**WHAT YOU HAVE TO DO**:
Whenever a line in the data contains "plus", show that line.
- Opening Delimiter -
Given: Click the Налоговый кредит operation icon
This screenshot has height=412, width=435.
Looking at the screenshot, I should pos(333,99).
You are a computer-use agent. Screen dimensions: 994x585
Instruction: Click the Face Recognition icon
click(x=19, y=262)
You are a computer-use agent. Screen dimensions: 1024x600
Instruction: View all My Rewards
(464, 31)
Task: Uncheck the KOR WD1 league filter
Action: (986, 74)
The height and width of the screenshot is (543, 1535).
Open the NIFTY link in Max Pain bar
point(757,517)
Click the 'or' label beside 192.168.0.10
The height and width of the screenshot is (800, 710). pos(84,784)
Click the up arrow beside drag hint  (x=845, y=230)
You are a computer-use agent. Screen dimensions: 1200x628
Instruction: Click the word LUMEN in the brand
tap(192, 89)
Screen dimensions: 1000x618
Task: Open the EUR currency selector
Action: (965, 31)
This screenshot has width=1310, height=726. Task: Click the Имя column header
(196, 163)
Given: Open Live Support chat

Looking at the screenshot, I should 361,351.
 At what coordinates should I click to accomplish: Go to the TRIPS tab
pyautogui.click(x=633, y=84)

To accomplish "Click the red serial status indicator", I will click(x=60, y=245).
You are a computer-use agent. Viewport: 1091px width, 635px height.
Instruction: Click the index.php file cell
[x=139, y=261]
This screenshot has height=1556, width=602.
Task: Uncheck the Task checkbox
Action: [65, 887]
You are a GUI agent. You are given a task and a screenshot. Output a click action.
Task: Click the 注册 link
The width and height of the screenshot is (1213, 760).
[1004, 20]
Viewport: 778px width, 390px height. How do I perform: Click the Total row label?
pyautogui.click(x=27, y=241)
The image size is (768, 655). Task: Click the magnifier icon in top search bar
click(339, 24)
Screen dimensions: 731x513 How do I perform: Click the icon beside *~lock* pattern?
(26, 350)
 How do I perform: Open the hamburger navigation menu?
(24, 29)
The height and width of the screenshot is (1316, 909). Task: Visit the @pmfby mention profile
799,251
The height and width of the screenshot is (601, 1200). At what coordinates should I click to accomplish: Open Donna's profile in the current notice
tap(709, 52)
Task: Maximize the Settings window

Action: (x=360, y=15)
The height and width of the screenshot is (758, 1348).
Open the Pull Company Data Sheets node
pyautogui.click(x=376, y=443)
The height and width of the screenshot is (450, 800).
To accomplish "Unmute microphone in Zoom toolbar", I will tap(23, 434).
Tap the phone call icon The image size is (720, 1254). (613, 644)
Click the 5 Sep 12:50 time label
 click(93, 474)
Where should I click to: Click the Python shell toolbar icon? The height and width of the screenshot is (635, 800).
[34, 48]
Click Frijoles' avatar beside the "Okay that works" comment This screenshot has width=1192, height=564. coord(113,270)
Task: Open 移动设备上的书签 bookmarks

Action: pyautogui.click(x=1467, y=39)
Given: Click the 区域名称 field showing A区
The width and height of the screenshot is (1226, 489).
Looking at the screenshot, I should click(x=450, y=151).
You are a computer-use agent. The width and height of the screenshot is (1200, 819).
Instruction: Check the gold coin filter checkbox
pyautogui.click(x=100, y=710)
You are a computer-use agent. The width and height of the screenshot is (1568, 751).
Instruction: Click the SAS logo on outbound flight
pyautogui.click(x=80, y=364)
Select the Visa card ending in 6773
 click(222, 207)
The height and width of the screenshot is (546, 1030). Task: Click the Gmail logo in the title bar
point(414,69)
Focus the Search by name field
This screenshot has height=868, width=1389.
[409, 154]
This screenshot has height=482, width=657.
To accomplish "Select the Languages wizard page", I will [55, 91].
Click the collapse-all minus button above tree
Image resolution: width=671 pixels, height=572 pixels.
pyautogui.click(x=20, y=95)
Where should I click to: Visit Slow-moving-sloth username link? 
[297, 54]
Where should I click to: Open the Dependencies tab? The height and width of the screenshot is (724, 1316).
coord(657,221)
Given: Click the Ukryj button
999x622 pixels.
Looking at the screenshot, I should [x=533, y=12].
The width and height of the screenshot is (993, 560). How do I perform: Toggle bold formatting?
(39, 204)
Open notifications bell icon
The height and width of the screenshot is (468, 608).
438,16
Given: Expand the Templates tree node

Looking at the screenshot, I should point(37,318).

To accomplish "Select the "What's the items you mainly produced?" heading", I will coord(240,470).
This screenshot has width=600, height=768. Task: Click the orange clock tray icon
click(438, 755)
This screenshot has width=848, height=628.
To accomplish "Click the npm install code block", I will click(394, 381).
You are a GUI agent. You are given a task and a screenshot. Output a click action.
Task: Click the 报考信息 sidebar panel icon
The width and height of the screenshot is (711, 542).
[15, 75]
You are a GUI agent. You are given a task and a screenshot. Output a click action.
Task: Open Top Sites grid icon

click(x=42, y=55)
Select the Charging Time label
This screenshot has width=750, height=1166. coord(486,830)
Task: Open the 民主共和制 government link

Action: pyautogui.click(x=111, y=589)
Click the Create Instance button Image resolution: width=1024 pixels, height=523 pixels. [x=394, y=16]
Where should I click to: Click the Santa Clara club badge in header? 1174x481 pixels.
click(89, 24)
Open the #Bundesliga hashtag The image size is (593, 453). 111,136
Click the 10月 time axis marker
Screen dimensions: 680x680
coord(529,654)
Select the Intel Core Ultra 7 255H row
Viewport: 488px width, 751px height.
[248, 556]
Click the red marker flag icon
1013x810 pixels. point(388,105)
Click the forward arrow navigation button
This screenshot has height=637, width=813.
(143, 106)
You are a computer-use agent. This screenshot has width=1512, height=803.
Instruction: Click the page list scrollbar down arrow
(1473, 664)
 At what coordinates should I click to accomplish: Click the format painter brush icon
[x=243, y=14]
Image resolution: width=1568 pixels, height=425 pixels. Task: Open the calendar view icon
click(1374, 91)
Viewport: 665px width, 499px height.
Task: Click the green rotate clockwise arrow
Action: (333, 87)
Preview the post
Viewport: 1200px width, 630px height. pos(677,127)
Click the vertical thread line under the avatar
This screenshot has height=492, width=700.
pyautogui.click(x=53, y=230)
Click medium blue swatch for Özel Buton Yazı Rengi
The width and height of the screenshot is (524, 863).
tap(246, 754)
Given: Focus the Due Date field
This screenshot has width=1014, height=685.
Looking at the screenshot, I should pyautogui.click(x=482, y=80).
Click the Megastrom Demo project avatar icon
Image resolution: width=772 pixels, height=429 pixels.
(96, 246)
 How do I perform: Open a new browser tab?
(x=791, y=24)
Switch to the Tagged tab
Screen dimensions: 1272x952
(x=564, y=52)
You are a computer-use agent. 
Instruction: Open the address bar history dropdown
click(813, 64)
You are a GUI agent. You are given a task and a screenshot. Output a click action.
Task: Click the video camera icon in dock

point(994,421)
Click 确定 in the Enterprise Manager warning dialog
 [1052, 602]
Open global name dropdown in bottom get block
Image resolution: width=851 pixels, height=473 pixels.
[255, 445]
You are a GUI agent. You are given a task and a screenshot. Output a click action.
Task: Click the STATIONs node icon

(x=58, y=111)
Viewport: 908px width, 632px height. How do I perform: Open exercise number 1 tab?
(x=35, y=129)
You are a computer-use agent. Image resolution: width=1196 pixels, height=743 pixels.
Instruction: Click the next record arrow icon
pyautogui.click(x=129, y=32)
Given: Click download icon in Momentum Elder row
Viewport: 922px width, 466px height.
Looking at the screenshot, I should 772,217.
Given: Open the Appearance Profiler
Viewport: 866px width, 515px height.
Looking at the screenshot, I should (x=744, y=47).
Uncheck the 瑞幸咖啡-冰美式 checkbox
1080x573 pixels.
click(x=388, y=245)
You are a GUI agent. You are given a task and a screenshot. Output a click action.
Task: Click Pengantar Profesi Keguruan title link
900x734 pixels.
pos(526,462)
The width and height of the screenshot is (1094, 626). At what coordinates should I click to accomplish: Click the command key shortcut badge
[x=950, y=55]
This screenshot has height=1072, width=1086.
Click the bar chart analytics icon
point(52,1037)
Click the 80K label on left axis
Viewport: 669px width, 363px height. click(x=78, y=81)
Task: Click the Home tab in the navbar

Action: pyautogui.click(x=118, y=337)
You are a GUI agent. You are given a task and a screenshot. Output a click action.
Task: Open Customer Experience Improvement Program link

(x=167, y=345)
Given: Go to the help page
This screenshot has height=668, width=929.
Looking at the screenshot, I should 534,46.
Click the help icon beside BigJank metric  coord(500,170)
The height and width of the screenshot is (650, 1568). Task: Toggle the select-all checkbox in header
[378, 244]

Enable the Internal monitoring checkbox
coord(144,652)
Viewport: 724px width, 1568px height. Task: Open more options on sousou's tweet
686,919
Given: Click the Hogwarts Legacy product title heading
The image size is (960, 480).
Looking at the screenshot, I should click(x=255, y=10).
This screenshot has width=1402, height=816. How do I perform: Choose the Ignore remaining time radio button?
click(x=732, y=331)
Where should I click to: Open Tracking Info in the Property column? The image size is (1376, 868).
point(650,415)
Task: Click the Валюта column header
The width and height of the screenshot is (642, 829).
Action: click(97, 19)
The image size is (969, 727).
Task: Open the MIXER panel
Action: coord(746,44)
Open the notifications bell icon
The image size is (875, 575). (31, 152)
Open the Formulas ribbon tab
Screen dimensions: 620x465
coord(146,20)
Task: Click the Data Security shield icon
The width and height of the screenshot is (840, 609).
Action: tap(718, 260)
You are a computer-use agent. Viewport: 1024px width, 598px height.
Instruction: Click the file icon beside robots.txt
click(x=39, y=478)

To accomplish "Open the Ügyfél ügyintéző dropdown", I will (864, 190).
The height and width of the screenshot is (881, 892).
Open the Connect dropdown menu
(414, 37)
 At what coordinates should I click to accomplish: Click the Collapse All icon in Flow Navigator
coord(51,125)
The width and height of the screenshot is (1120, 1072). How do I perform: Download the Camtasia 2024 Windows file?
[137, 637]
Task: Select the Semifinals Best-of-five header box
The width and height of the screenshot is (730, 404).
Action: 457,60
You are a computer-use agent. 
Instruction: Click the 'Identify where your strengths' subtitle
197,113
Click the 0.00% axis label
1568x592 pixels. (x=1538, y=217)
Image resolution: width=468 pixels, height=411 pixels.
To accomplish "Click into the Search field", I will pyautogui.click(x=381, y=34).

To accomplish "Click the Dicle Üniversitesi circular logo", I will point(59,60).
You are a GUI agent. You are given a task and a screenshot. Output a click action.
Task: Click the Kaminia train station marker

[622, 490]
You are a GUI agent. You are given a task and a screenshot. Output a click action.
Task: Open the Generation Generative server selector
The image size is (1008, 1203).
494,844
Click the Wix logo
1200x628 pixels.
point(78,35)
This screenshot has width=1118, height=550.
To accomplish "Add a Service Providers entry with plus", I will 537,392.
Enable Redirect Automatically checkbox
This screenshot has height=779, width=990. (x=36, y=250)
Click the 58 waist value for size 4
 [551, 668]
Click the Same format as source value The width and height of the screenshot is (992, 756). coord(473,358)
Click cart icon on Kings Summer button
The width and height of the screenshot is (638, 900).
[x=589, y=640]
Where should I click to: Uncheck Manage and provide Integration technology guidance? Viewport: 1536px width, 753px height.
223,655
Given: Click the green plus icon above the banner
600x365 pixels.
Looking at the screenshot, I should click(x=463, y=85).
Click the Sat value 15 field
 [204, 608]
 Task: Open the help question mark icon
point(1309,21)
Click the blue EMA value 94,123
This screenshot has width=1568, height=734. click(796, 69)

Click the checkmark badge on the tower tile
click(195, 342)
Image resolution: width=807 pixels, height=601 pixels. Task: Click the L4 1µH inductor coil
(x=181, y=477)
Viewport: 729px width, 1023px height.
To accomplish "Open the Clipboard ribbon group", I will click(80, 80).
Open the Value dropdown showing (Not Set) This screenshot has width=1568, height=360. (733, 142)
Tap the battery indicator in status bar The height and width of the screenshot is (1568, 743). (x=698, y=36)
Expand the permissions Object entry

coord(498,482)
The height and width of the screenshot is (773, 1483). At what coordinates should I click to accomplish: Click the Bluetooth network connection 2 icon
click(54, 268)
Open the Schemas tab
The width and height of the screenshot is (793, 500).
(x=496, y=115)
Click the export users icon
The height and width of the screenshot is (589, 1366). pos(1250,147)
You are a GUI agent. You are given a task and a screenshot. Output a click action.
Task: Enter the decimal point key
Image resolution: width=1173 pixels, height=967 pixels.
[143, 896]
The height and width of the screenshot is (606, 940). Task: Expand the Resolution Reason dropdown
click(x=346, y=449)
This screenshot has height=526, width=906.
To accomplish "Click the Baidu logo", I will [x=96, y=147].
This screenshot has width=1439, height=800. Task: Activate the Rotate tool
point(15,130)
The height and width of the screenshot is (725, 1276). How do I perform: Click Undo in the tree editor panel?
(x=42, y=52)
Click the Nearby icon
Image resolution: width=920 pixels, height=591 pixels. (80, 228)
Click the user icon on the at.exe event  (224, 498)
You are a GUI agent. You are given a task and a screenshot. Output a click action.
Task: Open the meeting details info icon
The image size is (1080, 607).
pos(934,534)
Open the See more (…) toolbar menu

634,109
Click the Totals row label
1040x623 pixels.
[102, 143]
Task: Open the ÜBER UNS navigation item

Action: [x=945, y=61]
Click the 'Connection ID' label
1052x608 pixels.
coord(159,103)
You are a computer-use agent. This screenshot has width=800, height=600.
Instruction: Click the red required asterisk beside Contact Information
- Closing Delimiter -
**TASK ANSWER**:
To accomplish "Add a Service Providers entry with plus", I will 537,392.
Given: Click the green plus icon above the banner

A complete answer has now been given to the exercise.